49th United States Secretary of the Interior
- In office May 26, 2006 – January 19, 2009
- President: George W. Bush
- Preceded by: Gale Norton
- Succeeded by: Ken Salazar

Chair of the National Governors Association
- In office August 19, 2003 – July 20, 2004
- Preceded by: Paul Patton
- Succeeded by: Mark Warner

30th Governor of Idaho
- In office January 4, 1999 – May 26, 2006
- Lieutenant: Butch Otter Jack Riggs Jim Risch
- Preceded by: Phil Batt
- Succeeded by: Jim Risch

United States Senator from Idaho
- In office January 3, 1993 – January 3, 1999
- Preceded by: Steve Symms
- Succeeded by: Mike Crapo

51st Mayor of Boise
- In office January 6, 1986 – January 5, 1993
- Preceded by: Richard Eardley
- Succeeded by: H. Brent Coles

Personal details
- Born: Dirk Arthur Kempthorne October 29, 1951 San Diego, California, U.S.
- Died: April 24, 2026 (aged 74) Boise, Idaho, U.S.
- Party: Republican
- Spouse: Patricia Kempthorne ​(m. 1977)​
- Children: 2
- Education: San Bernardino Valley College (attended) University of Idaho (BA)

= Dirk Kempthorne =

American politician (1951–2026)

Dirk Arthur Kempthorne (October 29, 1951 – April 24, 2026) was an American politician from the state of Idaho. A Republican, he served as a United States senator from Idaho from 1993 to 1999 and as the 30th governor of Idaho from 1999 to 2006. Kempthorne also served as the 49th U.S. secretary of the interior from 2006 to 2009 under President George W. Bush.
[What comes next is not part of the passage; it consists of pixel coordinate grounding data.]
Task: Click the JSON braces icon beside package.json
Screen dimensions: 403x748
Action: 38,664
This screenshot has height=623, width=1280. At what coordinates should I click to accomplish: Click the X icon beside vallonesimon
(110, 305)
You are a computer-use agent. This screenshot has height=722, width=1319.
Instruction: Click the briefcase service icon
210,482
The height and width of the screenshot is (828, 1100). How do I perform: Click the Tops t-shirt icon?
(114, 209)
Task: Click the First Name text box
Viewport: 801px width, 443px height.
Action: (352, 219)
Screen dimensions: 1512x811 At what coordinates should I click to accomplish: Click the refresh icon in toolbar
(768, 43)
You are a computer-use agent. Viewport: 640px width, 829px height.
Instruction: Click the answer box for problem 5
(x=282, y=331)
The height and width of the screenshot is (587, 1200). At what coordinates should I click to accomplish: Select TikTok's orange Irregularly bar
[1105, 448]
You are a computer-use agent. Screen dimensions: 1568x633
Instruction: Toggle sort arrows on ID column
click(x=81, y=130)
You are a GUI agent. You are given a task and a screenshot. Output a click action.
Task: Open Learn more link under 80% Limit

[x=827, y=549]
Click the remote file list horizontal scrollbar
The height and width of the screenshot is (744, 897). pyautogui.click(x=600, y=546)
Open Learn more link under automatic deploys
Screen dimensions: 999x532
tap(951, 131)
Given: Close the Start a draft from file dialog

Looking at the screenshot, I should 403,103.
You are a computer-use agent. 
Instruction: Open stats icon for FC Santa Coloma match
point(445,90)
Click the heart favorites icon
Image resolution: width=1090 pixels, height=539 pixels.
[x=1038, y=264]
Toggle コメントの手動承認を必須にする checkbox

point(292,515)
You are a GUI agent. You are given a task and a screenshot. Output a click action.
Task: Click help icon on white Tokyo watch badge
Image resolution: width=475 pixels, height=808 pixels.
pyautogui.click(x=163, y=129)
Kempthorne was first elected to public office as mayor of Boise in 1985, where he served for seven years. He served as a co-chair of the Democracy Project at the Bipartisan Policy Center. In November 2010, he was appointed president and CEO of the American Council of Life Insurers.

==Background==
Born in San Diego on October 29, 1951, and raised in San Bernardino, California, Kempthorne graduated from San Gorgonio High School in San Bernardino. He attended San Bernardino Valley College, then transferred north to the University of Idaho in Moscow, from which he graduated in 1975 with a degree in political science, and served a term as student body president. Upon graduation Kempthorne served as an assistant to the director of the Idaho Department of Lands and then as executive vice president of the Idaho Home Builders Association.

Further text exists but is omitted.